The new U.S. ambassador in Uruguay expressed concerns Monday about the lack of information on one of six former Guantanamo prisoners who were resettled in the South American country after being released by U.S. authorities in December 2014.

The location of Abu Wa'el Dhiab, a native of Syria, has been a mystery the past few weeks. Uruguayan authorities insist Dhiab is visiting Brazil and say that as a refugee he is entitled to travel out of the country, but Brazilian federal police have said there is no record of him entering that country.

In her first news conference since taking up the post last month, U.S. Ambassador Kelly Keiderling said questions needed to be answered about Dhiab's whereabouts.

Dhiab "could be, yes, theoretically," a threat, she said. "Everything is being done to understand what are the threats and find ways to reduce them," she said.

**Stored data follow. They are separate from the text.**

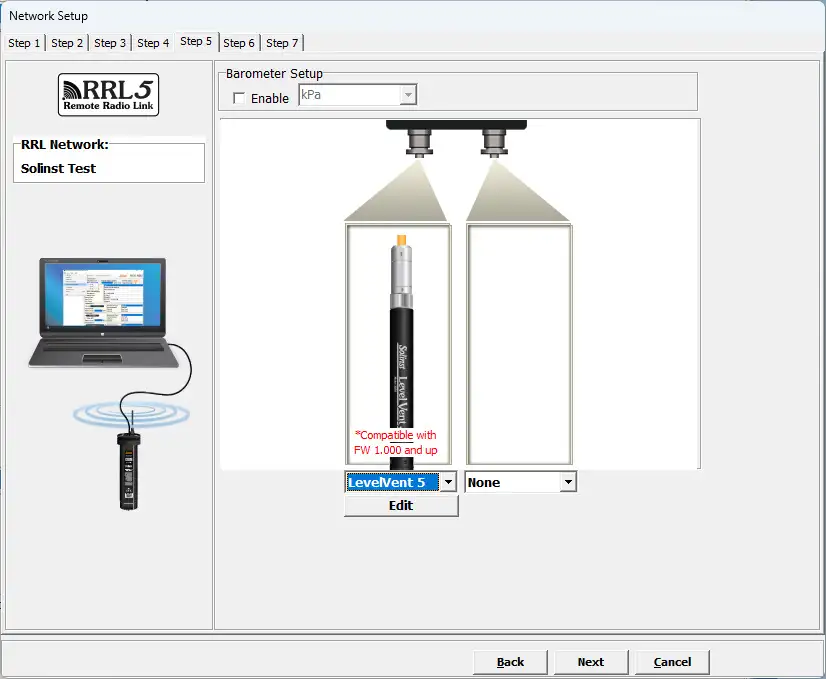Click the laptop computer image
Screen dimensions: 826x679
pyautogui.click(x=100, y=313)
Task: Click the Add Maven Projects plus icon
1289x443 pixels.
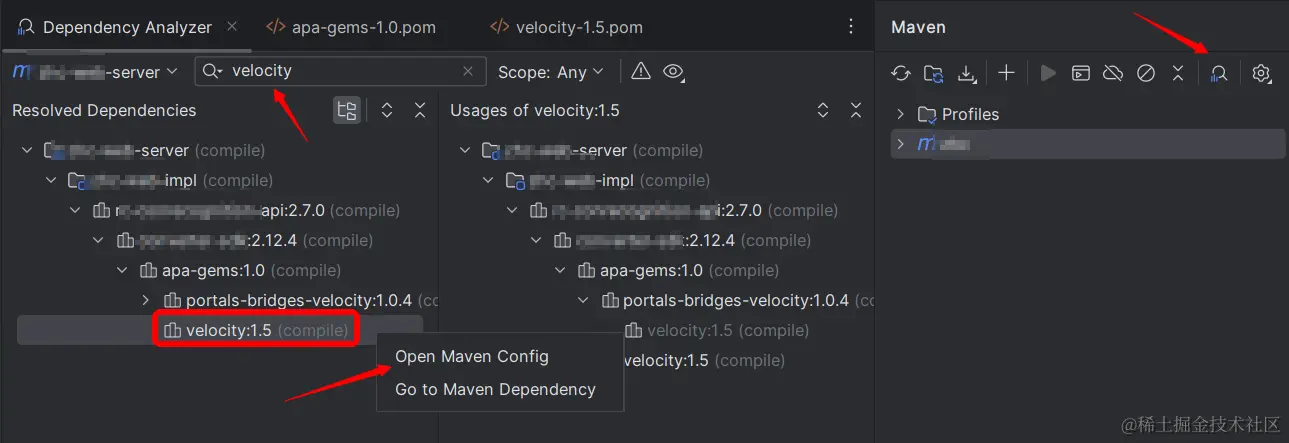Action: [1006, 73]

Keiderling declined to give details about the resettlement agreement between the U.S. and Uruguayan governments, which some reports have said included a provision banning travel by the six former Guantanamo prisoners for a period of time.

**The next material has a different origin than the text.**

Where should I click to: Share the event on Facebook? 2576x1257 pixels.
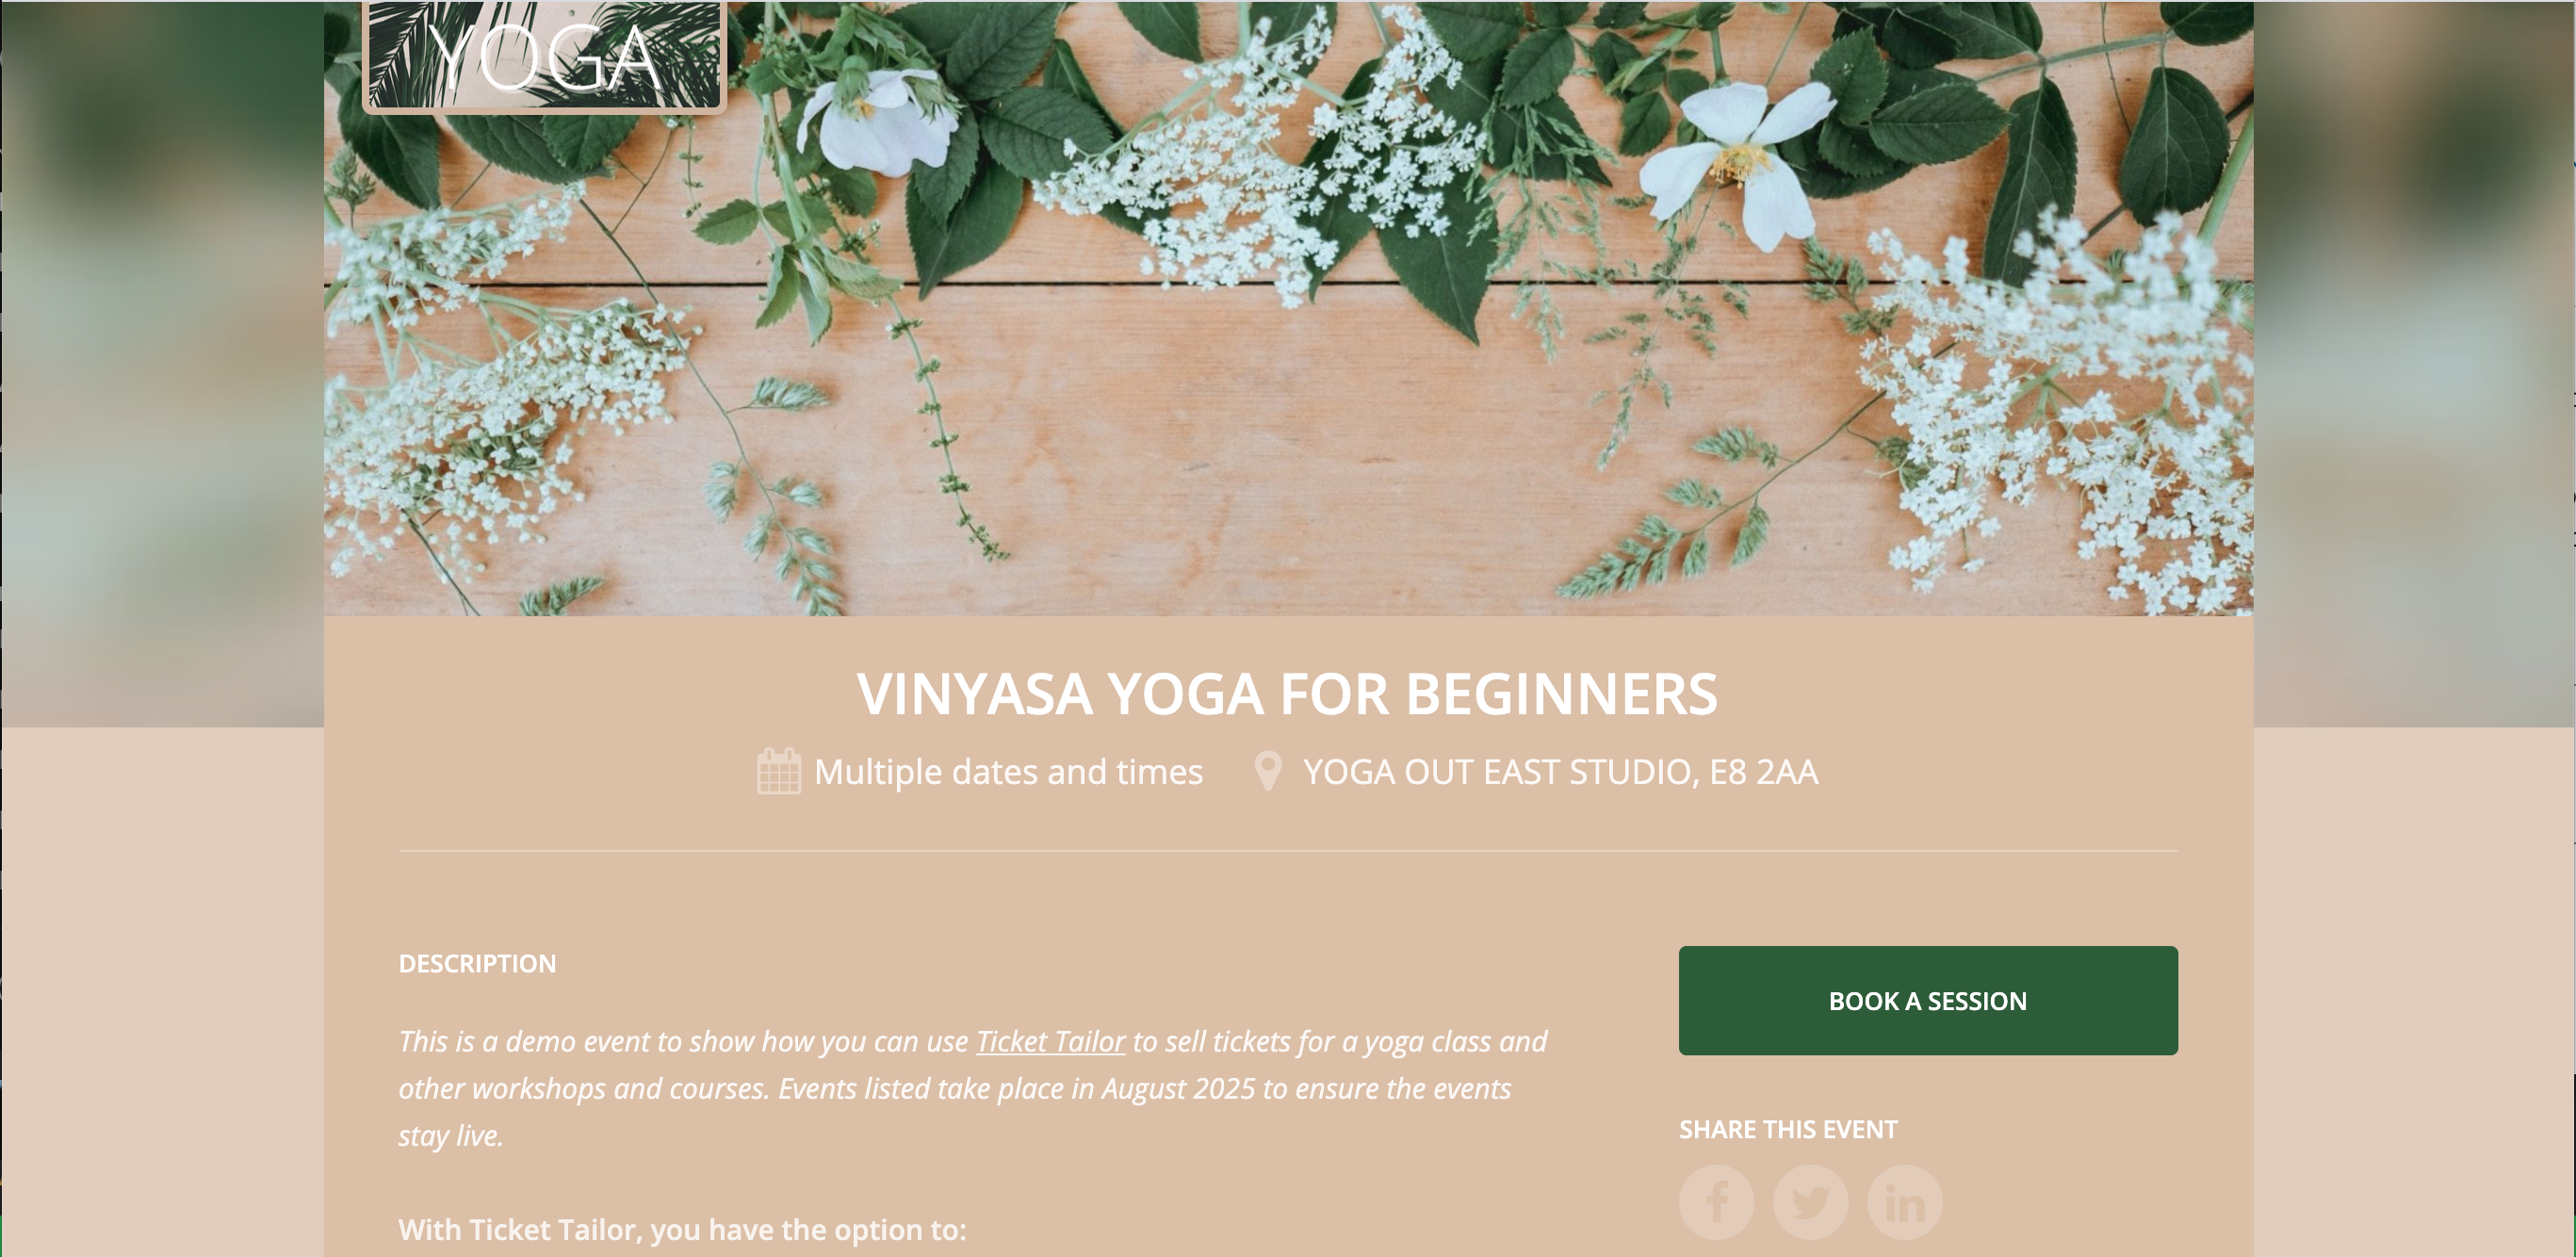coord(1716,1202)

Keiderling said it is up to Uruguay to say whether Dhiab is free to travel outside the country, though she added that she would prefer he stay in Uruguay.

She said the U.S. is sharing information with Uruguay and Brazil in the effort to locate Dhiab.

Dhiab, who suffers from health problems related to hunger strikes he undertook in detention at Guantanamo, has been especially vocal about his unhappiness at being in Uruguay.

Jon Eisenberg, a California lawyer who represented Dhiab when he was at Guantanamo, told The Associated Press last week that he was skeptical of reports that Dhiab had left Uruguay. Eisenberg said they spoke by phone June 5 and Dhiab mentioned that he would be out of touch for the entire Muslim holy month of Ramadan, which ended last week, and for the following week.

Avianca Airlines last week issued an internal alert saying Dhiab could be using a fake passport trying to enter Brazil, the site of the summer Olympics. The airline said the alert was issued based on information provided by Brazil's federal police.